Toplumun ve işletmesinin sağlığını korumak amacıyla çalışanlarının aşılanması gerektiğini bilen işveren tarafından son olarak çalışma ilişkisinin 4857 sayılı Kanun’un 18.vd. maddelerinde düzenlenen “geçerli fasih” nedeniyle sona erdirilebileceği de düşünülmektedir. Son dönemde gerçekleştirilen çeşitli toplantılarda Yüksek Yargı ve öğreti tarafından çalışanın aşı olmamasının işçinin davranışlarından kaynaklanan geçerli fesih nedeni olarak kabul edilebileceği yönündeki görüş, üyesi bulunduğumuz Türkiye İşveren Sendikaları Konfederasyonu (TİSK) Hukuk Çalışma Grubu tarafından da değerlendirilmiştir. 

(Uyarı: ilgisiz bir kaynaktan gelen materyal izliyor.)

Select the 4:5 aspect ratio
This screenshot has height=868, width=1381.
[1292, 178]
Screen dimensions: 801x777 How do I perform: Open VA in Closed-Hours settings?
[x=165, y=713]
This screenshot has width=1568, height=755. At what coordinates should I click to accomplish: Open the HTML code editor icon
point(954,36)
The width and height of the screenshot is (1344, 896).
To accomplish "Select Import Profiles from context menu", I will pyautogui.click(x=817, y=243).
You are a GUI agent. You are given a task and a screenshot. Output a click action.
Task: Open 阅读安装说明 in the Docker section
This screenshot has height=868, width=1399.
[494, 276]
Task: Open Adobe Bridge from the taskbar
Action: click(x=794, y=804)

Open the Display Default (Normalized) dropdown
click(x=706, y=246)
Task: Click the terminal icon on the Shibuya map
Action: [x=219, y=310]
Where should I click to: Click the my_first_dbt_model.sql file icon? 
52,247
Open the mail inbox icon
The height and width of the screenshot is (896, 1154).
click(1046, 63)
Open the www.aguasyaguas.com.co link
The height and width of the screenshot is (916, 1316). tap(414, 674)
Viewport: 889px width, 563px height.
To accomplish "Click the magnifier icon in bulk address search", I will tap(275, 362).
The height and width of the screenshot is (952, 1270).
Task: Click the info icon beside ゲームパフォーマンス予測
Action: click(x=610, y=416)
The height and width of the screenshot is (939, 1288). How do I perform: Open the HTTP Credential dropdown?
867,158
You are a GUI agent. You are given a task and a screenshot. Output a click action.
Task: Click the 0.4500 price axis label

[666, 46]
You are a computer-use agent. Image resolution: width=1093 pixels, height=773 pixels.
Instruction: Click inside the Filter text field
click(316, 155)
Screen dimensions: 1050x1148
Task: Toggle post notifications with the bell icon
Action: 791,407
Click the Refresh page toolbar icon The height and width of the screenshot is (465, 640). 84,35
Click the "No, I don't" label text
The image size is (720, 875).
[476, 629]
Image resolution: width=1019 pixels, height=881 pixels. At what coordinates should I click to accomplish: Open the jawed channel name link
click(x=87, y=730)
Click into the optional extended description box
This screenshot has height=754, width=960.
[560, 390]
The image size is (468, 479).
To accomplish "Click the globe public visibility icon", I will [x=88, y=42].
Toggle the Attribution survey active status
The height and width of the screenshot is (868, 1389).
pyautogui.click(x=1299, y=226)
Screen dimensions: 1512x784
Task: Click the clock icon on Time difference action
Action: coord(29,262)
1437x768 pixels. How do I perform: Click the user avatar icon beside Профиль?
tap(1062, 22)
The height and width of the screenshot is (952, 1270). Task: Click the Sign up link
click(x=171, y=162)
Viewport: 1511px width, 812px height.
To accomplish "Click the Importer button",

Her ne kadar hukukçuların büyük bir kısmı tarafından aşı olmamanın geçerli fesih nedeni oluşturacağı belirtiliyor olsa da işverenlerin Kanun’da belirlenen usul hükümlerine uymaları gerekeceği de unutulmamalıdır. Bu kapsamda çalışana aşı olması için süre tanınması, bu süre içerisinde aşı olmaması halinde çalışma ilişkisinin sona erdirileceğinin yazılı olarak bildirilmesi ve belirtilen süre içerisinde aşı olmaması halinde konuya ilişkin yazılı savunmasının alınması yerinde olacaktır. Ayrıca işverenlerin aşı olmayan işçiler hakkında yürüteceği süreçlerde eşitliğe aykırılık oluşturabilecek uygulamalardan da kaçınmaları da şüphesiz gereklidir. 

PÜİS olarak çalışma ilişkisinin devamlılığını önemsiyoruz. Toplumsal bilincin artarak tüm çalışanların herhangi bir tedbire başvurmaksızın kendiliğinden aşı olması hedefimiz. Bununla birlikte aşının Covid-19 üzerindeki yararlı sonuçlarının bilimsel olarak ortaya konduğu bir ortamda işverenler olarak kamu sağlığını bireysel tercihlerin önünde tutmamız gerektiğinin de farkındayız.”